But “tamed” is doing extraordinary rhetorical work that the evidence cannot support. It implies an active intervention — something this administration did to bring inflation under control. The timeline tells a completely different story. Inflation peaked at 9.1% in June 2022 and had already fallen to 2.9% by the time Trump took office — a 68% decline that occurred entirely under Biden, driven primarily by the Federal Reserve’s historic 525 basis point rate hiking cycle. The additional decline from 2.9% to 2.4% during Trump’s first year represents the tail end of a disinflationary process that was well underway, not the beginning of one.
This is the same pattern documented across this section of the “365 Wins” list. Item #68 (gas prices) claimed credit for a decline driven by global oil markets. Item #72 (wage growth) claimed credit for trends that began under the prior administration. Item #71 (GDP) cherry-picked the best quarter from a volatile year. Here, the claim takes the endpoint of a 30-month disinflationary trajectory — 93% of which occurred under the prior administration — and attributes it to the final 7% that happened to coincide with the current one.
The use of the Biden-era peak (9.1%) as the comparison point is technically valid but rhetorically loaded. By measuring from the absolute worst moment, the claim maximizes the apparent achievement. A more honest framing would be: inflation was 2.9% when Trump took office and is now 2.4% — a 0.5 percentage point decline over 12 months. That is a modest continuation of an inherited trend, not a “taming.”

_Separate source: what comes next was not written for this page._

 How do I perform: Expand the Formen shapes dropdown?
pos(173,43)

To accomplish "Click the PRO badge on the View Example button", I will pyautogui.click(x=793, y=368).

Core CPI at 2.5% and shelter inflation at 3.0% also complicate the “tamed” narrative. By the Federal Reserve’s own 2% target, inflation is still not fully under control, particularly in the categories most consequential for household budgets. And the administration’s tariff policies represent a new inflationary pressure that the Fed is actively monitoring, having paused rate cuts partly in response to this uncertainty.
The Bottom Line
The numbers are right; the narrative is wrong. Inflation at 2.4% is genuinely good news for American consumers, and the decline from the 9.1% peak is real and substantial. But attributing this to the Trump administration requires ignoring that 93% of the disinflation occurred under Biden, driven by the Federal Reserve’s most aggressive rate hiking cycle in four decades. When Trump took office, CPI-U was already at 3.0% and had been at or below that level for seven months. The Fed had already declared sufficient victory to begin cutting rates. What happened between January 2025 and January 2026 was a 0.5 percentage point continuation of a well-established trend — not a taming.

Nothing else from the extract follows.